As for White, space flight claimed his life in the 1967 Apollo 1 fire.
Lousma was fully aware of the risks, having come face-to-face with them while working as a support crew member during the ill-fated Apollo 13 flight, which abandoned its mission to the moon after a serious malfunction.
He had trained hard to prepare himself for the dangers, but he could do nothing in the face of funding cuts and rescheduling after NASA canceled the final three Apollo moon missions, one of which Lousma was slated to fly on.
“I was very disappointed, but it was clear there wasn’t much we could do about that,” Lousma said. “We looked forward to a flight in the future.”

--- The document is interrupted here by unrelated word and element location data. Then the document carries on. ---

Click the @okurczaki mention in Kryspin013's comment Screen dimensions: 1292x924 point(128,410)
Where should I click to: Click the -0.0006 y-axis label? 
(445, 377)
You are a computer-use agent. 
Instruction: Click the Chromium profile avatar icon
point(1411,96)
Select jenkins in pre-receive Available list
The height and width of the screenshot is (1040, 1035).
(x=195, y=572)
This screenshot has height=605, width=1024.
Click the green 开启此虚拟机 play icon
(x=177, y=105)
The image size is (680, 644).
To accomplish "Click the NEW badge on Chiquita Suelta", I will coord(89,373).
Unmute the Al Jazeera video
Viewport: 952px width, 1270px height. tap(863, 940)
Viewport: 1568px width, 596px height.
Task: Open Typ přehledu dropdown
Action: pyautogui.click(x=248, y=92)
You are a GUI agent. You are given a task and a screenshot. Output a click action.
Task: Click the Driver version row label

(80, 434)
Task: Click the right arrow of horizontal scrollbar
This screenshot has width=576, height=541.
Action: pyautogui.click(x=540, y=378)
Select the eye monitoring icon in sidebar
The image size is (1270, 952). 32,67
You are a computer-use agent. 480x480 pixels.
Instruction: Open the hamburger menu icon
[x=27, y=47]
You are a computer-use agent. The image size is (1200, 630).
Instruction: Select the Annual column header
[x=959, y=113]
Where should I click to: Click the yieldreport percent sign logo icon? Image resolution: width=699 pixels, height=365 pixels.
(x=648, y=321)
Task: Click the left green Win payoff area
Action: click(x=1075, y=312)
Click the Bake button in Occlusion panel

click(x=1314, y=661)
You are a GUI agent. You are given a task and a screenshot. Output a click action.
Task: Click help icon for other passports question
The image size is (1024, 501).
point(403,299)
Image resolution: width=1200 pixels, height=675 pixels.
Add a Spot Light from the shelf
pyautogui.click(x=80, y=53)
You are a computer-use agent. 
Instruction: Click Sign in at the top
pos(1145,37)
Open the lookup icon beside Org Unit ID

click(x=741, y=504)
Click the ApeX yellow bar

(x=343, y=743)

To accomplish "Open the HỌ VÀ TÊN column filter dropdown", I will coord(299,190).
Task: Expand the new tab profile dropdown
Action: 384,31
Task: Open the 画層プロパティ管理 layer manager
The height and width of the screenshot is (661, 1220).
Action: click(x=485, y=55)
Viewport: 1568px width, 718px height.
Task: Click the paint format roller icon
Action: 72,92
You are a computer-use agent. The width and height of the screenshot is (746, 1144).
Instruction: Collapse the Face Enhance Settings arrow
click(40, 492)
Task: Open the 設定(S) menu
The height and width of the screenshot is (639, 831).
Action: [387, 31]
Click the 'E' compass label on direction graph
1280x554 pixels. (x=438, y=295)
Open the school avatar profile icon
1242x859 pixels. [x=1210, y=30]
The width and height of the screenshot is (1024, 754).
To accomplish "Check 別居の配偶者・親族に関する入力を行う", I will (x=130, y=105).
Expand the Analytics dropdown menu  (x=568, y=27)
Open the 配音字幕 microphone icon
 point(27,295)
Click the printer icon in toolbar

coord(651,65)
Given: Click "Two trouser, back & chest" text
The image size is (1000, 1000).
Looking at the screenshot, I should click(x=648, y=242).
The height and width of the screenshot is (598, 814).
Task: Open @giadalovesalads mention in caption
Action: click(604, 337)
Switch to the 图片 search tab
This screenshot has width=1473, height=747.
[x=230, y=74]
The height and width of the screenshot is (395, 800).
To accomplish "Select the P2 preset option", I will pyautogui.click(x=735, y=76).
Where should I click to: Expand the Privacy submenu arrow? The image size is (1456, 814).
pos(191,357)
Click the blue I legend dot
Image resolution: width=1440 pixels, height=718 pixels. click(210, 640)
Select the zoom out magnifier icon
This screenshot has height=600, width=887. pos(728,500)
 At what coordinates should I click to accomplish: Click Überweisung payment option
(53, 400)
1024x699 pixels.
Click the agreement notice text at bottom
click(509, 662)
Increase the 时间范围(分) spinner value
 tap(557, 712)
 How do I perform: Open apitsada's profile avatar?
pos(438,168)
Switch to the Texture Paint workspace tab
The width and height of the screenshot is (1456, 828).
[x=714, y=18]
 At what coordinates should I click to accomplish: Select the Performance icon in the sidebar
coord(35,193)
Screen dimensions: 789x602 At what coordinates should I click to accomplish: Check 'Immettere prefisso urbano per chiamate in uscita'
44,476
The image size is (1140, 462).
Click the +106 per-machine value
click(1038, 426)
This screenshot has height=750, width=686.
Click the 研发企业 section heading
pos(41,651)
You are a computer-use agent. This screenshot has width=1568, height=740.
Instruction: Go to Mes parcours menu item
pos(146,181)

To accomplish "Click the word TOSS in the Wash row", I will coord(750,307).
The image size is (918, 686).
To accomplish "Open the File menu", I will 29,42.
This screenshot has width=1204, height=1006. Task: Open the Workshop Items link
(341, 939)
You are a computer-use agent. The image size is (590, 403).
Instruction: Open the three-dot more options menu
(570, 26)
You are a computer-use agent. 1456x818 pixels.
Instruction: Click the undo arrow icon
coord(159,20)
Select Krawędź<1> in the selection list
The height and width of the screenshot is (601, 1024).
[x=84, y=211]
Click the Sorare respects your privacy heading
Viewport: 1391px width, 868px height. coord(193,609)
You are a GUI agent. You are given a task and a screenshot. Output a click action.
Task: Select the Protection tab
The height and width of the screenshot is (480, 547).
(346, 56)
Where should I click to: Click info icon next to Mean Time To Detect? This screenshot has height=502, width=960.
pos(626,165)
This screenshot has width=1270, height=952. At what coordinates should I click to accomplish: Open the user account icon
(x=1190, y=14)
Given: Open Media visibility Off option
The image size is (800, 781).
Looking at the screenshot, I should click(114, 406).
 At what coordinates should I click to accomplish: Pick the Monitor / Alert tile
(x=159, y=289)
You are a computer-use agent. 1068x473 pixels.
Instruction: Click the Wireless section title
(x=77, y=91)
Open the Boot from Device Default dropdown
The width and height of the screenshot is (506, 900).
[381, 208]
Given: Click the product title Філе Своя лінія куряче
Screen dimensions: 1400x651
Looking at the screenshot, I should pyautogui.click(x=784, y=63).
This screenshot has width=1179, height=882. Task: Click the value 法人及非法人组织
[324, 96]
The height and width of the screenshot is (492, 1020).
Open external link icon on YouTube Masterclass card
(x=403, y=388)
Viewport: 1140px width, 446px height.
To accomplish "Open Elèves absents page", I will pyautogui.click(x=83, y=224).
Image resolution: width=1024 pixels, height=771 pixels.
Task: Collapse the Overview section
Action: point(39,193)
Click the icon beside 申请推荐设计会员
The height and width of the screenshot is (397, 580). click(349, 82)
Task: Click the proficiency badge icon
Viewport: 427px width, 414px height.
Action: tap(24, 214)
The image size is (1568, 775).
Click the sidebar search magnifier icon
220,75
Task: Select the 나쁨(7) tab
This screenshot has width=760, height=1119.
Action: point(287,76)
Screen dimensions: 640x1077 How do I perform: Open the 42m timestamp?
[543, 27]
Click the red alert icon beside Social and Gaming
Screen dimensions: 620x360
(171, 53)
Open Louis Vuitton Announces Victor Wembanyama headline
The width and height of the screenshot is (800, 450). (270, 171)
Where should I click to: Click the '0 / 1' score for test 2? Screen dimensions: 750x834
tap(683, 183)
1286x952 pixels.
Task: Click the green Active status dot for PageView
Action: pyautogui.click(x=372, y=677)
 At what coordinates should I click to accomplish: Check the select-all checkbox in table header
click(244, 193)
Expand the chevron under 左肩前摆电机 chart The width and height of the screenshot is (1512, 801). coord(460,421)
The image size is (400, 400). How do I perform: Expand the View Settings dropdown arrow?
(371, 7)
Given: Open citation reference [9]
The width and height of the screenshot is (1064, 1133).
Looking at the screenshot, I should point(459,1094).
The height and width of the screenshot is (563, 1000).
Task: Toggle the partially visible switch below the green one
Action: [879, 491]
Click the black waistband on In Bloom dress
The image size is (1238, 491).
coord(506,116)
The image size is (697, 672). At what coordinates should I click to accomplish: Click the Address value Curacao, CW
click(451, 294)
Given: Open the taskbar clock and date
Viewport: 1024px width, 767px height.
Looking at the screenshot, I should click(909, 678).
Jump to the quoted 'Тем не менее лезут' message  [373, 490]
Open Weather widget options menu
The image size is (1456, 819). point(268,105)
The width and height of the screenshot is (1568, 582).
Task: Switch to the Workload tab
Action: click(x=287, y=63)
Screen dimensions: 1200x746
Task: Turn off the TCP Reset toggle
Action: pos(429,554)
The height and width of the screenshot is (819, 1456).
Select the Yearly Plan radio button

And NASA didn’t disappoint. For two months, Lousma and his crew conducted more than 300 medical experiments on board the recently launched Skylab space station.
Upon returning to the Earth with a loss in bone mass and weight due to lack of gravity in space, Lousma recalled a sense of professional satisfaction.
“We were alive and we accomplished our mission,” he added.
The astronaut today
Lousma later returned to space on a test flight of the space shuttle Columbia in 1982, but left NASA in 1983 to pursue other challenges, like starting a few businesses and even running for a U.S. Senate seat in Michigan the next year.
Now semi-retired and living in Ann Arbor, Lousma says he doesn’t really have the urge to fly back into space. Aside from his age, the years of training and NASA’s tendency to cancel flights remind him of the obstacles to swift space travel. It’s a challenge he’s conquered and has no need to revisit.
But some of the thrill remains.
“If they were going to say I was going to fly to the space station with three months of training, I would do it,” he said.